Please repeat the lines below, exactly and only, from the one that holds "This screenshot has height=889, width=1372." through the one that holds "The height and width of the screenshot is (810, 1512).".

^^^^

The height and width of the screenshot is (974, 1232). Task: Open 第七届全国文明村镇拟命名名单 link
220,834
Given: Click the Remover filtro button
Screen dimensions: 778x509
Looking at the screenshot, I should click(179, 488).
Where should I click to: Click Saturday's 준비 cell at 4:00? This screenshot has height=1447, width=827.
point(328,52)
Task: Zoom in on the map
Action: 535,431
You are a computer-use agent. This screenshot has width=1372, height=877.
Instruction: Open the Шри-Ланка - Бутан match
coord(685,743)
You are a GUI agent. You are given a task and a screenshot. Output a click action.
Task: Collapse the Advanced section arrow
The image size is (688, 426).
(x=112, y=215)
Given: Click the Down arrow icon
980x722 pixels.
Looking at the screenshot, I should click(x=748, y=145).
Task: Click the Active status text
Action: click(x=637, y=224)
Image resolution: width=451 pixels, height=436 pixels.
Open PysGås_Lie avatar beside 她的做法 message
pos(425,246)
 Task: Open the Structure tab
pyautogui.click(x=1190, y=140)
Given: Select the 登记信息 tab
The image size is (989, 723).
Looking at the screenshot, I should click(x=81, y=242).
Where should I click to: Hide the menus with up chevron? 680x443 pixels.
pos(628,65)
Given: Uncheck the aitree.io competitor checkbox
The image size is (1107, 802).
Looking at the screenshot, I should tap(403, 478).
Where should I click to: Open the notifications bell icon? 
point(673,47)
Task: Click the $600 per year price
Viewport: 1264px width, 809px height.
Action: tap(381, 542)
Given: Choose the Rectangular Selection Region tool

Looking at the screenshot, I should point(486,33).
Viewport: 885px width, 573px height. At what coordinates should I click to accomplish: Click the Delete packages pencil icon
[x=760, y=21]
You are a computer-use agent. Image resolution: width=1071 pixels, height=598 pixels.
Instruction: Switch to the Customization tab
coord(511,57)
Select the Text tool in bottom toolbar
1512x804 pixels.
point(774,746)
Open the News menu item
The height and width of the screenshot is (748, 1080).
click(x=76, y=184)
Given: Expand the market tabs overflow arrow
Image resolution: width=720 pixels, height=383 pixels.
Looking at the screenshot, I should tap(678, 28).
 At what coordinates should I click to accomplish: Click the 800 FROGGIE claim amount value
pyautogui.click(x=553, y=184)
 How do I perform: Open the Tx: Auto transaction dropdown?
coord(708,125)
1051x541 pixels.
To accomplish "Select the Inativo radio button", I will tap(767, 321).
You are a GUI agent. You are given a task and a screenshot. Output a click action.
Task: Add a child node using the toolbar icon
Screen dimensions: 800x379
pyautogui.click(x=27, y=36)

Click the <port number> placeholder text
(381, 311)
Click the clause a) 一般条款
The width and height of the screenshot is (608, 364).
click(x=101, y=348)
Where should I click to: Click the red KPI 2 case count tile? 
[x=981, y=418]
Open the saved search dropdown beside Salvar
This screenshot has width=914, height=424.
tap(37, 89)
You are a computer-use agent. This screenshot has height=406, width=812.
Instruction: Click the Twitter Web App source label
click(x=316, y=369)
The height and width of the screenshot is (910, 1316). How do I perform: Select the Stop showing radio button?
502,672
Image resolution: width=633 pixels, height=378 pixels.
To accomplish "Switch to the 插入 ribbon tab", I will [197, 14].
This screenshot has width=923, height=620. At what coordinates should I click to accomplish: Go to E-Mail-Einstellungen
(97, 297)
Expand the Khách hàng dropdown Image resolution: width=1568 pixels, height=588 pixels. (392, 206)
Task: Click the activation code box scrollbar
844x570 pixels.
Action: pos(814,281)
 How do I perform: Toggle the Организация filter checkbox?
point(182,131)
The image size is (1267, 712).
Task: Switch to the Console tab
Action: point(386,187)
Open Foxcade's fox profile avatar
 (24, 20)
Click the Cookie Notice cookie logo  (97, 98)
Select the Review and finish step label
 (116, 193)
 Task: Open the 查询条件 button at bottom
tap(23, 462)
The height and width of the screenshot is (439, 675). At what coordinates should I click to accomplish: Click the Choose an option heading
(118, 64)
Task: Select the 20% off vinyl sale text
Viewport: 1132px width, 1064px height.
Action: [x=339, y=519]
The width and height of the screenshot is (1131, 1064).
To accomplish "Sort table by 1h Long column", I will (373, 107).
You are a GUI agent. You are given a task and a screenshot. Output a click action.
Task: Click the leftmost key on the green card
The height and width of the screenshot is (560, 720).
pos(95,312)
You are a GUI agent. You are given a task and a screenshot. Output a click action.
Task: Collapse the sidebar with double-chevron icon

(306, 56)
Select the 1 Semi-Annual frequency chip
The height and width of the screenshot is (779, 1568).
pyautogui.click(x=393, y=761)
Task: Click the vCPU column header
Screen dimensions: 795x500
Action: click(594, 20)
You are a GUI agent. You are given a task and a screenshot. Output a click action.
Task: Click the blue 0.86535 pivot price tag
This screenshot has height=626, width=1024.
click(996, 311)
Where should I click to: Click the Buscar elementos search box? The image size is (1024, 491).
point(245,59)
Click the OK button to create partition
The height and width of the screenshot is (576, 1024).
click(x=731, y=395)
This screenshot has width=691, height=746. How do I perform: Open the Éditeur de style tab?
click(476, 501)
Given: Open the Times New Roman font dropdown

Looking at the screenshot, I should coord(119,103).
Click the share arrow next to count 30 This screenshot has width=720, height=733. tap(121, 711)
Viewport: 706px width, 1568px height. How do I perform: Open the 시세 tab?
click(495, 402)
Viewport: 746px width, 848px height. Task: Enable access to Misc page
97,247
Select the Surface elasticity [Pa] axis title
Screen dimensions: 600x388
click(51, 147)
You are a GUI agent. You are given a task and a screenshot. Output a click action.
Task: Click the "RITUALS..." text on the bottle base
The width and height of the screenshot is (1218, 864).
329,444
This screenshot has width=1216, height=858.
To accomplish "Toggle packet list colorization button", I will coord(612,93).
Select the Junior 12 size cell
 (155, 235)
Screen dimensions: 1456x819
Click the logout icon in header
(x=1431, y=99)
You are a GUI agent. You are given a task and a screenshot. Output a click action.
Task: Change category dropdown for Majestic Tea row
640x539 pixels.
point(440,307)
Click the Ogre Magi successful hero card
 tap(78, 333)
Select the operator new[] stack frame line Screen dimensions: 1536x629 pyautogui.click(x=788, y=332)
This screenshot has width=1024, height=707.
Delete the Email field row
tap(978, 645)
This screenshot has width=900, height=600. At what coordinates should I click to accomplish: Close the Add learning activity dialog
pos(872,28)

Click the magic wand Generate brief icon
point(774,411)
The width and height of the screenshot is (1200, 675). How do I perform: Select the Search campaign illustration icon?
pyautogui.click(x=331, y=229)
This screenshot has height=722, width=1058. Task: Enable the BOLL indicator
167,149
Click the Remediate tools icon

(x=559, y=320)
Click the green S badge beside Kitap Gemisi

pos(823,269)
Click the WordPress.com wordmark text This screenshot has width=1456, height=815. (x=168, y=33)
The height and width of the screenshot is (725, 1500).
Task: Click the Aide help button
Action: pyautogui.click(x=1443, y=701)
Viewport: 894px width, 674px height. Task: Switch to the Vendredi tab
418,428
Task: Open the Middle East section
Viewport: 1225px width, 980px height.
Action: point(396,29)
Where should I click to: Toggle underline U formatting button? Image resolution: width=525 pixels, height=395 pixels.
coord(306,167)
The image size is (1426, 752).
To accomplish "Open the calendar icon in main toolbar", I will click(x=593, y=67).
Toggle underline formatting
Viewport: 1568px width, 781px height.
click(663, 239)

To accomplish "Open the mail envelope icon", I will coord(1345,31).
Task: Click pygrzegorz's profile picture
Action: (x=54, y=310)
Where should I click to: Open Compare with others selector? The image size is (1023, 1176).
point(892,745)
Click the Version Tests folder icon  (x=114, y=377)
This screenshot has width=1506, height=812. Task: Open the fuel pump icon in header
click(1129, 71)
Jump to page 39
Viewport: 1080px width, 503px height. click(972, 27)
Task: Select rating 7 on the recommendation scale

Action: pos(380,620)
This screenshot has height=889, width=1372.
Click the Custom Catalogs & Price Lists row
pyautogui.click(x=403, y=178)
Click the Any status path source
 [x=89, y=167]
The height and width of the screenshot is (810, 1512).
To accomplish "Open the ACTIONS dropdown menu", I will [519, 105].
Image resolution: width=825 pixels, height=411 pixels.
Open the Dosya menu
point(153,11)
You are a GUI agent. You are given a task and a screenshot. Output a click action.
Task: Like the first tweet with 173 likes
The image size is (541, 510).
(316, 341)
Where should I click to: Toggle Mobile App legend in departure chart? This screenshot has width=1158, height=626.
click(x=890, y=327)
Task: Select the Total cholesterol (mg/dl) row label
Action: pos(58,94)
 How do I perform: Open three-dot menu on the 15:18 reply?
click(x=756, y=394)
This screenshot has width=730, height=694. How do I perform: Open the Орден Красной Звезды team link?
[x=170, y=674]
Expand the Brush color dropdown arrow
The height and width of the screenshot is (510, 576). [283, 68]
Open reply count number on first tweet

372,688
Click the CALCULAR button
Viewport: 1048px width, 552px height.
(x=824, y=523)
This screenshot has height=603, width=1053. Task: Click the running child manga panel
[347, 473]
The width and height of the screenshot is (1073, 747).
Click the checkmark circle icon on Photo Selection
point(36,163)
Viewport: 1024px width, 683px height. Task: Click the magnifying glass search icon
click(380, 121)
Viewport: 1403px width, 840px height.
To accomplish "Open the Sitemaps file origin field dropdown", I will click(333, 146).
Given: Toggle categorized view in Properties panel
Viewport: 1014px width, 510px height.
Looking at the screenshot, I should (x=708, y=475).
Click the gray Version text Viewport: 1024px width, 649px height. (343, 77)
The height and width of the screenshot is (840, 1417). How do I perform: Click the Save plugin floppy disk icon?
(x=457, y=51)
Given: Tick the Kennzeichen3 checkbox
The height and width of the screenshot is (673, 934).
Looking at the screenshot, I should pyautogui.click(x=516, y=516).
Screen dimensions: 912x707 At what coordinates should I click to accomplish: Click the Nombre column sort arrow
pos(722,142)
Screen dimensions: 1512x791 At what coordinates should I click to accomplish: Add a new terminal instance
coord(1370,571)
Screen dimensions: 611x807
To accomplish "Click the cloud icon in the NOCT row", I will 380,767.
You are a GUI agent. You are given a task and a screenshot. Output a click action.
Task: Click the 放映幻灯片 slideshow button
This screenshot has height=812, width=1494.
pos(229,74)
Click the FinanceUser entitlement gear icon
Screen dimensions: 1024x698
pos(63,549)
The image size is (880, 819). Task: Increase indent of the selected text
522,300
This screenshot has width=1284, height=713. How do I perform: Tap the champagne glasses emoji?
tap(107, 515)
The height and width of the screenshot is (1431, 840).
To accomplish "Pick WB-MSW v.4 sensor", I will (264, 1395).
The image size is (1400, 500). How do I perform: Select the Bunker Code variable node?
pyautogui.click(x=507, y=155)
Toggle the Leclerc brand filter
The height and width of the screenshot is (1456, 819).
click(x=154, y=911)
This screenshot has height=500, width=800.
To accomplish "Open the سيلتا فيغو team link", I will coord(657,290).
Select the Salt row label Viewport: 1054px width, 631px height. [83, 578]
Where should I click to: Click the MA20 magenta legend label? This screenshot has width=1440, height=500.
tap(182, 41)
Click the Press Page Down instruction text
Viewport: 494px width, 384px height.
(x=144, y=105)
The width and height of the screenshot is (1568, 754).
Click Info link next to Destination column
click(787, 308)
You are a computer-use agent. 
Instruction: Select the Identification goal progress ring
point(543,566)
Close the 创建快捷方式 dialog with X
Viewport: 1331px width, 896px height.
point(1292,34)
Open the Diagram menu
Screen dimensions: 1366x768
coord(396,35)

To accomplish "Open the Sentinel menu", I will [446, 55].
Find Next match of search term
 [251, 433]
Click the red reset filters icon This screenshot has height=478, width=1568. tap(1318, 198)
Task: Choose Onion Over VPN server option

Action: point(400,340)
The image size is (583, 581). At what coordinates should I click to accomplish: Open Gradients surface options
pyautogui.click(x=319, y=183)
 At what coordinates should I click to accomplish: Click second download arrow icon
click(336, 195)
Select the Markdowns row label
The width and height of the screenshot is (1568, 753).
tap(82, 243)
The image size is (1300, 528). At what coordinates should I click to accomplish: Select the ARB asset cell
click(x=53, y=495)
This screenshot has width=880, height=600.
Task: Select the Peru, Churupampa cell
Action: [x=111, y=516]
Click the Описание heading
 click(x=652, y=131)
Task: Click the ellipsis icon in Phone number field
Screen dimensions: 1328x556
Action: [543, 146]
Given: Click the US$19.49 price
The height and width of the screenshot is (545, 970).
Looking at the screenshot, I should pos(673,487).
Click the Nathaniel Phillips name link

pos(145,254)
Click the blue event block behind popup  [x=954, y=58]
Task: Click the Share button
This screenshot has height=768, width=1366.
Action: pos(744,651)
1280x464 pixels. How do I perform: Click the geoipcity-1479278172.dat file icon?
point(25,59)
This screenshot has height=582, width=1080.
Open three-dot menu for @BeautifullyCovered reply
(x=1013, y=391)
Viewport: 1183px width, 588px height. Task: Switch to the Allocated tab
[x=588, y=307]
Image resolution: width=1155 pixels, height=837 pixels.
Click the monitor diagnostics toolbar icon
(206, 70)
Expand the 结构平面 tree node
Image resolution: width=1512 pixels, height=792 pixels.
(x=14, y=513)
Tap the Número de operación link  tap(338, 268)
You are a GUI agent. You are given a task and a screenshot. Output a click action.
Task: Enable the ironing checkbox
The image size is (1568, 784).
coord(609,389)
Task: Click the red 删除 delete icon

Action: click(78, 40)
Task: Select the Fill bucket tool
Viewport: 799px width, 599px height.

^^^^

Response for this exercise.
This screenshot has height=889, width=1372.
Click the Custom Catalogs & Price Lists row
pyautogui.click(x=403, y=178)
Click the Any status path source
 [x=89, y=167]
The height and width of the screenshot is (810, 1512).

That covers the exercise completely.